Reproduce all of the items below word for word, keeping their order.

▸ DATA ENTRIES:
[start]

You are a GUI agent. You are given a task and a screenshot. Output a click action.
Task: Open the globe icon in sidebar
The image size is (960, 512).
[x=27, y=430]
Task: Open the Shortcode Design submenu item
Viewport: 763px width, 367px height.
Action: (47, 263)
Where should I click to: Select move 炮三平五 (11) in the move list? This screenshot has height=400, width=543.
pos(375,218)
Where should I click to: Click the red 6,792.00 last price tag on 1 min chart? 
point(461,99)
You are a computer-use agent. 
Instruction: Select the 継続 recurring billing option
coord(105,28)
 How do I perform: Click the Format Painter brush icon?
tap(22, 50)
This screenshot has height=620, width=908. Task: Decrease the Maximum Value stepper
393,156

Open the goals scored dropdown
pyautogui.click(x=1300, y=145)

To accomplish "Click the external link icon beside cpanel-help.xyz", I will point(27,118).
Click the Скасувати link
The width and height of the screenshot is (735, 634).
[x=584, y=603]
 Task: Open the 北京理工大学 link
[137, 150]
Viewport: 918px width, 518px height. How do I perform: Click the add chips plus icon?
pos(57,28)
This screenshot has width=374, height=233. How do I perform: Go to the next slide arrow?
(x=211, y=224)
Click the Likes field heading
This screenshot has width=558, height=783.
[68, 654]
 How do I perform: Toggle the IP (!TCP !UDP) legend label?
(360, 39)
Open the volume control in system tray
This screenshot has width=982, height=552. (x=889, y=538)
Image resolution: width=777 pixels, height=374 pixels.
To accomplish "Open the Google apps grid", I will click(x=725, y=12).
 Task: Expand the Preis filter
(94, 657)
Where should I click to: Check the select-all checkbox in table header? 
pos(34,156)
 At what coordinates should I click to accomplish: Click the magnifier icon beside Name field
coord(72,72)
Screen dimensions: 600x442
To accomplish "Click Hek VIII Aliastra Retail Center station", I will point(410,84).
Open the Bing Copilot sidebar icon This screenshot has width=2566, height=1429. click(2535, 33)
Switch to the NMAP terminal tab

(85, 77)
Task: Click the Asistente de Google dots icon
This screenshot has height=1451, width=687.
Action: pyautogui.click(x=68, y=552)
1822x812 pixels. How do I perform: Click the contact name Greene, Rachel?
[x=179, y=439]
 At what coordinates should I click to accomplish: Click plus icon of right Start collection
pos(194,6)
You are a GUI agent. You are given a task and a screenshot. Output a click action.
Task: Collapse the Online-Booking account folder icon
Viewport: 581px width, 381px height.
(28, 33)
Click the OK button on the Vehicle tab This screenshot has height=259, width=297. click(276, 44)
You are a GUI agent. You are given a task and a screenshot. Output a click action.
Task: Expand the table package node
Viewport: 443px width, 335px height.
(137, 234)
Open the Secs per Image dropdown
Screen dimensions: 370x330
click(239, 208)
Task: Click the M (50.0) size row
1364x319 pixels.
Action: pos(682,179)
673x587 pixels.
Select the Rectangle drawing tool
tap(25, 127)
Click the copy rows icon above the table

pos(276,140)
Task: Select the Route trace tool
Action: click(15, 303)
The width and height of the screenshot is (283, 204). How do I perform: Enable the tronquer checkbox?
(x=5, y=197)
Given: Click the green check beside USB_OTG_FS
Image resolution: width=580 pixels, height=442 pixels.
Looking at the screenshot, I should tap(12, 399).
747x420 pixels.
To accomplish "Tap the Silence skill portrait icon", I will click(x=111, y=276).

[end]

▸ OUTPUT:
You are a GUI agent. You are given a task and a screenshot. Output a click action.
Task: Open the globe icon in sidebar
The image size is (960, 512).
[x=27, y=430]
Task: Open the Shortcode Design submenu item
Viewport: 763px width, 367px height.
Action: (47, 263)
Where should I click to: Select move 炮三平五 (11) in the move list? This screenshot has height=400, width=543.
pos(375,218)
Where should I click to: Click the red 6,792.00 last price tag on 1 min chart? 
point(461,99)
You are a computer-use agent. 
Instruction: Select the 継続 recurring billing option
coord(105,28)
 How do I perform: Click the Format Painter brush icon?
tap(22, 50)
This screenshot has height=620, width=908. Task: Decrease the Maximum Value stepper
393,156

Open the goals scored dropdown
pyautogui.click(x=1300, y=145)

To accomplish "Click the external link icon beside cpanel-help.xyz", I will point(27,118).
Click the Скасувати link
The width and height of the screenshot is (735, 634).
[x=584, y=603]
 Task: Open the 北京理工大学 link
[137, 150]
Viewport: 918px width, 518px height. How do I perform: Click the add chips plus icon?
pos(57,28)
This screenshot has width=374, height=233. How do I perform: Go to the next slide arrow?
(x=211, y=224)
Click the Likes field heading
This screenshot has width=558, height=783.
[68, 654]
 How do I perform: Toggle the IP (!TCP !UDP) legend label?
(360, 39)
Open the volume control in system tray
This screenshot has width=982, height=552. (x=889, y=538)
Image resolution: width=777 pixels, height=374 pixels.
To accomplish "Open the Google apps grid", I will click(x=725, y=12).
 Task: Expand the Preis filter
(94, 657)
Where should I click to: Check the select-all checkbox in table header? 
pos(34,156)
 At what coordinates should I click to accomplish: Click the magnifier icon beside Name field
coord(72,72)
Screen dimensions: 600x442
To accomplish "Click Hek VIII Aliastra Retail Center station", I will point(410,84).
Open the Bing Copilot sidebar icon This screenshot has width=2566, height=1429. click(2535, 33)
Switch to the NMAP terminal tab

(85, 77)
Task: Click the Asistente de Google dots icon
This screenshot has height=1451, width=687.
Action: pyautogui.click(x=68, y=552)
1822x812 pixels. How do I perform: Click the contact name Greene, Rachel?
[x=179, y=439]
 At what coordinates should I click to accomplish: Click plus icon of right Start collection
pos(194,6)
You are a GUI agent. You are given a task and a screenshot. Output a click action.
Task: Collapse the Online-Booking account folder icon
Viewport: 581px width, 381px height.
(28, 33)
Click the OK button on the Vehicle tab This screenshot has height=259, width=297. click(276, 44)
You are a GUI agent. You are given a task and a screenshot. Output a click action.
Task: Expand the table package node
Viewport: 443px width, 335px height.
(137, 234)
Open the Secs per Image dropdown
Screen dimensions: 370x330
click(239, 208)
Task: Click the M (50.0) size row
1364x319 pixels.
Action: pos(682,179)
673x587 pixels.
Select the Rectangle drawing tool
tap(25, 127)
Click the copy rows icon above the table

pos(276,140)
Task: Select the Route trace tool
Action: click(15, 303)
The width and height of the screenshot is (283, 204). How do I perform: Enable the tronquer checkbox?
(x=5, y=197)
Given: Click the green check beside USB_OTG_FS
Image resolution: width=580 pixels, height=442 pixels.
Looking at the screenshot, I should tap(12, 399).
747x420 pixels.
To accomplish "Tap the Silence skill portrait icon", I will click(x=111, y=276).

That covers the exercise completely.